Greek cruiser Elli (1912)
Elli - Εύδρομον Έλλη
|Namesake:||Naval Battle of Elli|
|Builder:||New York Shipbuilding|
|Laid down:||14 June 1911|
|Launched:||4 May 1912|
|Fate:||Sunk 15 August 1940 off Tinos harbour|
|Notes:||Previously CNS Fei Hung|
|Class & type:||Chao Ho class cruiser|
|Displacement:||2,115 long tons (2,149 t) standard
2,600 long tons (2,642 t) full load
|Length:||98 m (321 ft 6 in)|
|Beam:||12 m (39 ft 4 in)|
|Draft:||4.3 m (14 ft 1 in)|
|Speed:||26 knots (48 km/h; 30 mph) new
18 knots (33 km/h; 21 mph) by 1940
|Armament:||• 3 × 6-inch (152 mm) guns (3×1)
• 2 × 3-inch (76 mm) guns
• 3 × 40 mm AA guns
• 2 × 19-inch (483 mm) torpedo tubes
• Capacity for transporting 100 mines
Elli (Greek: Κ/Δ Έλλη) was a 2,600 ton Greek protected cruiser (Greek:Εύδρομο Καταδρομικό) named for a naval battle of the First Balkan War in which Greece was victorious. She was completed in 1913 and commissioned in 1914. Elli saw action during World War I and in the disastrous Asia Minor Expedition. An Italian submarine sank her, before the outbreak of the Greco-Italian War on 15 August 1940 while she sat at anchor.
She was originally one of three cruisers of the ill-fated Chao Ho-class. The Chinese government ordered her built as the Fei Hung (Chinese: 飞鸿; pinyin: Fēi Hóng; literally "Flying Swan"), however, the Nationalist revolution in 1912-13 resulted in the Chinese government cancelling the purchase. New York Shipbuilding in the United States completed her in 1914 and sold her to Greece, which purchased her as part of its program of naval expansion after the Balkan Wars.
Elli saw action during World War I. Initially during the war, Greece followed a course of neutrality, with the Prime Minister Eleftherios Venizelos favoring the Entente and pro-German King Constantine I advocating neutrality. This dispute eventually led to a deep political conflict, known as the "National Schism". In November 1916, in order to apply pressure on the royal government in Athens, the French confiscated the Greek ships. They continued to operate with French crews, primarily in convoy escort and patrol duties in the Aegean, until Greece entered the war on the side of the Allies in June 1917, at which point they were returned to Greece. Subsequently, the Greek Navy took part in the Allied operations in the Aegean.
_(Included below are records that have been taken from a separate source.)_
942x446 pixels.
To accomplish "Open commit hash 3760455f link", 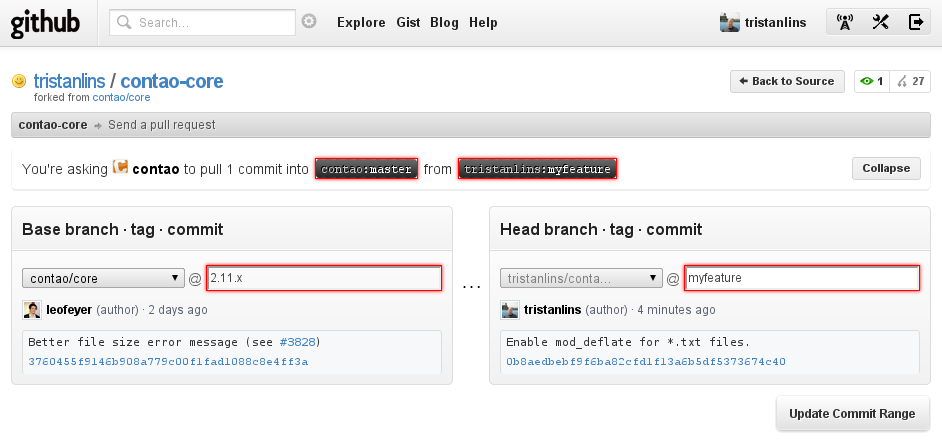I will 168,361.
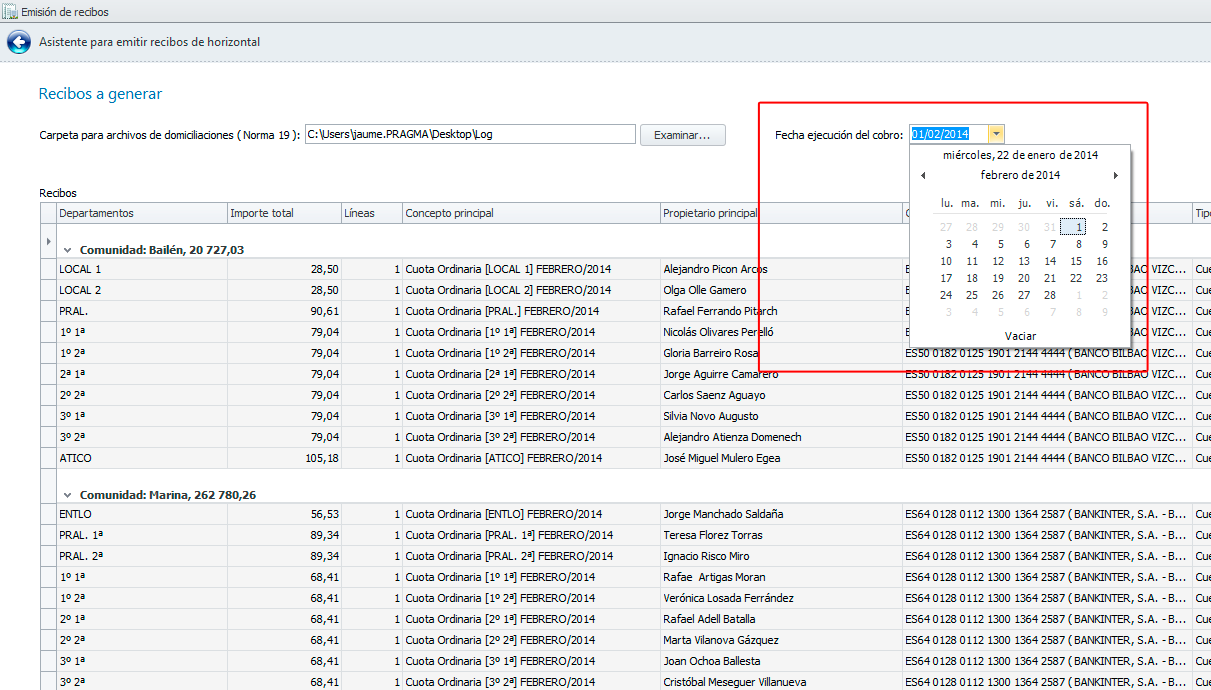The width and height of the screenshot is (1211, 690).
Task: Open the Fecha ejecución date dropdown
Action: pyautogui.click(x=996, y=134)
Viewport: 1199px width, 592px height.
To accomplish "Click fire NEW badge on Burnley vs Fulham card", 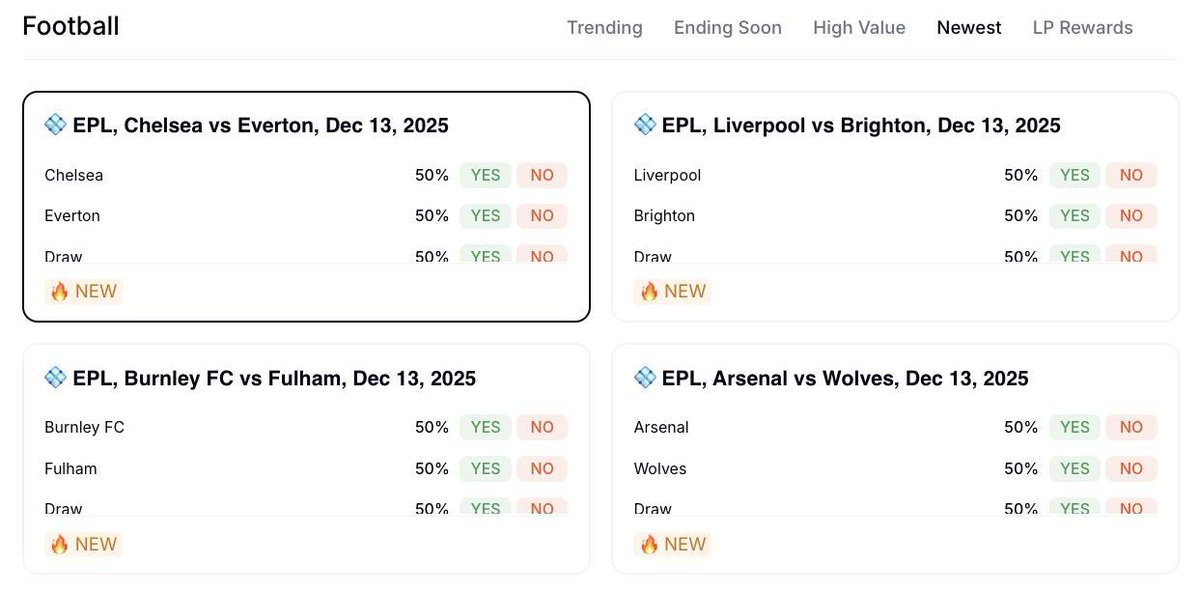I will tap(83, 545).
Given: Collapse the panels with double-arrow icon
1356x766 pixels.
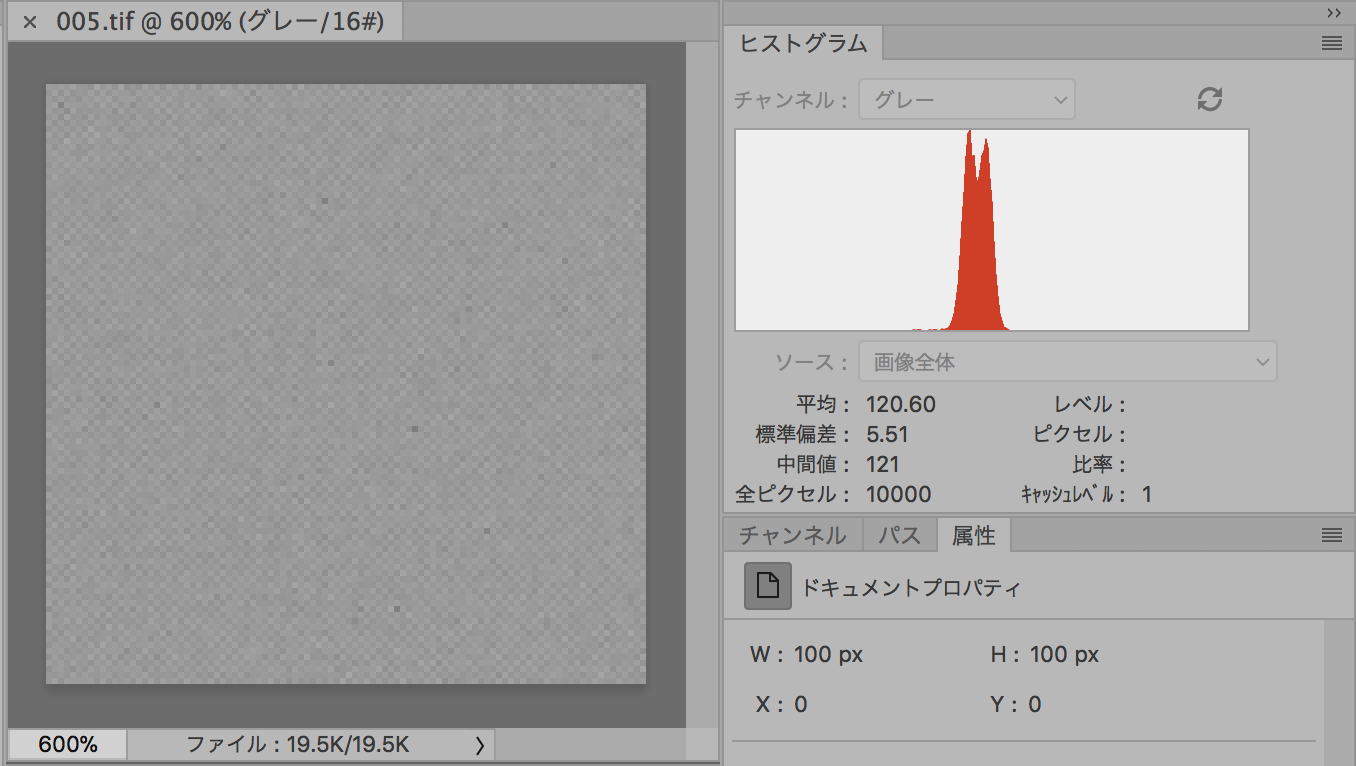Looking at the screenshot, I should [1333, 13].
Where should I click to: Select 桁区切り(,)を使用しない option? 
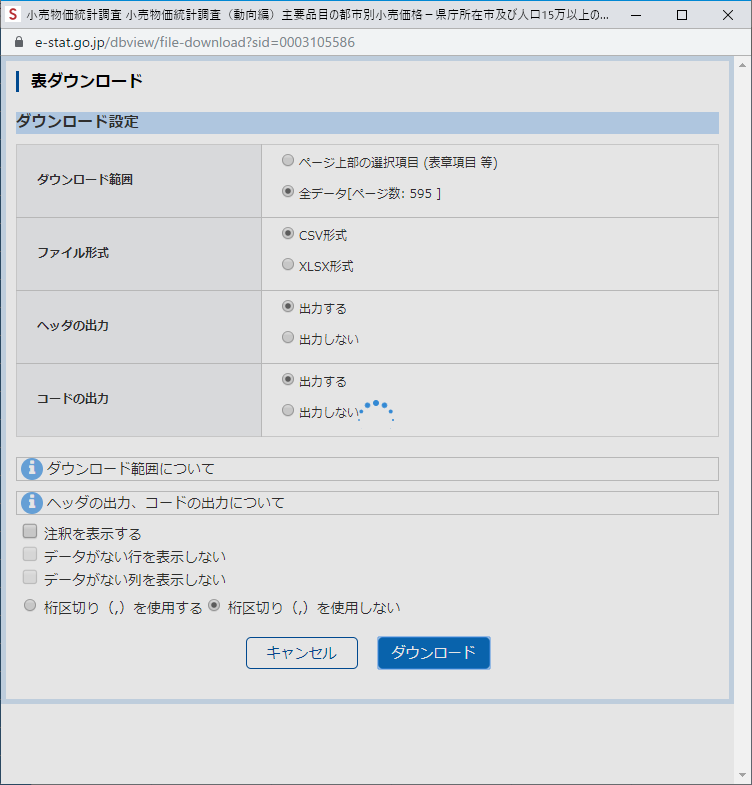click(x=215, y=606)
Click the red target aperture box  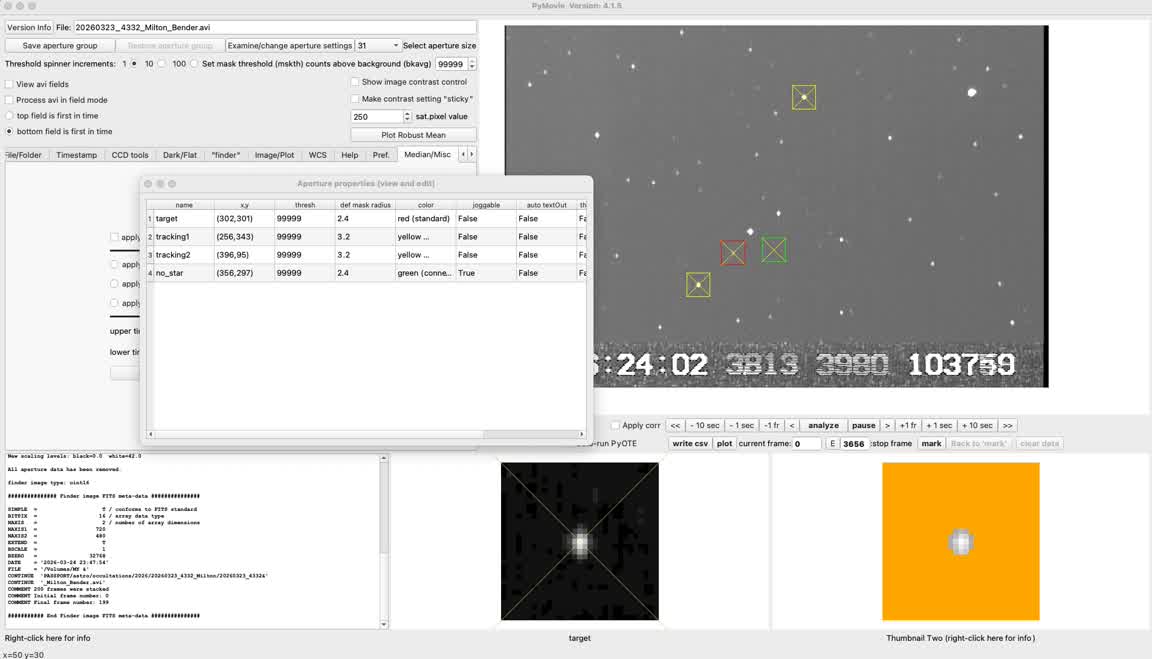pyautogui.click(x=733, y=253)
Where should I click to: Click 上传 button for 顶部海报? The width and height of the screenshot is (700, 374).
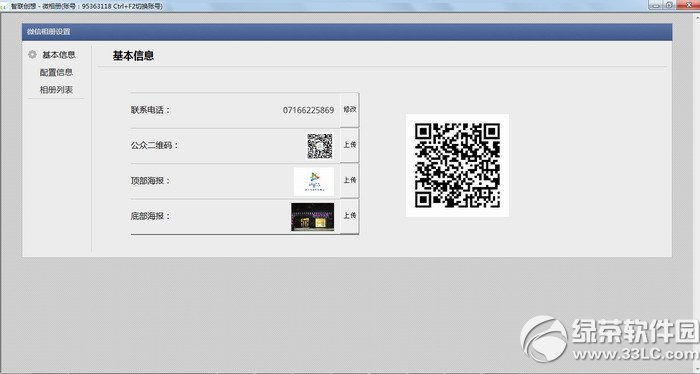pyautogui.click(x=350, y=180)
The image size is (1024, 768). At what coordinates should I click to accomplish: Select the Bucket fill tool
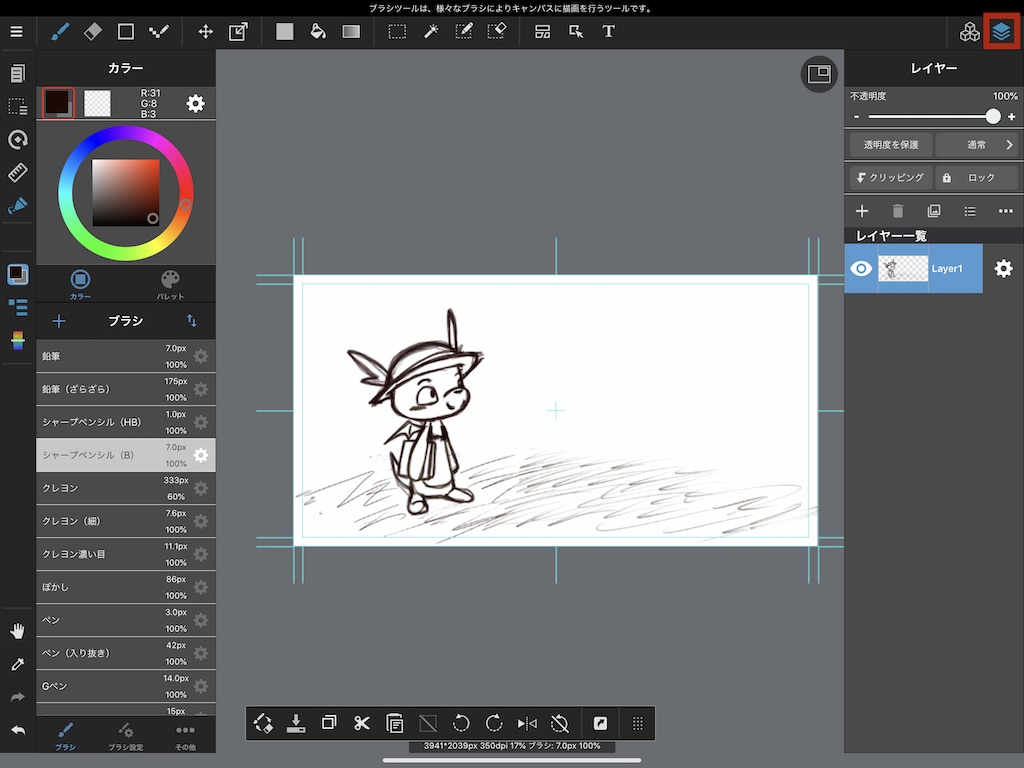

In 1920 she underwent a reconstruction in France, along with the armored cruiser Georgios Averof. In that reconstruction she obtained modern anti-aircraft armament and the equipment to carry and lay 100 sea mines.
Fate and aftermath
The Italian submarine Delfino sank her during peacetime, at 8:25 am on 15 August 1940, while she rode at anchor near the island of Tinos. The Elli was in Tinos participating in the celebrations of the Feast of the Dormition of the Theotokos. One of the three torpedoes fired hit the Elli under the one operating boiler and she caught fire and sank. Nine petty officers and sailors were killed and 24 were wounded. The same submarine attempted to torpedo the passenger ships M/V Elsi and M/V Esperos anchored in the port. This attempt failed and the torpedoes only damaged only a section of the port's wharf.
Fragments of the torpedoes were recovered and identified as Italian in origin. The Greek government however, trying to avoid a confrontation with Italy at the time, announced that the nationality of the attacking submarine was unknown, an act that did not forestall the outbreak of the Greco-Italian War two months later, and did not convince the Greek people who were well aware of the perpetrator.
After the war, as compensation for the sinking of Elli, Italy gave Greece the cruiser Eugenio di Savoia which was commissioned in June 1950 for the Royal Hellenic Navy with the name Elli. She served until 1973. Since 1982, a Standard-class frigate, Elli, the lead ship of the Elli class, has continued the name.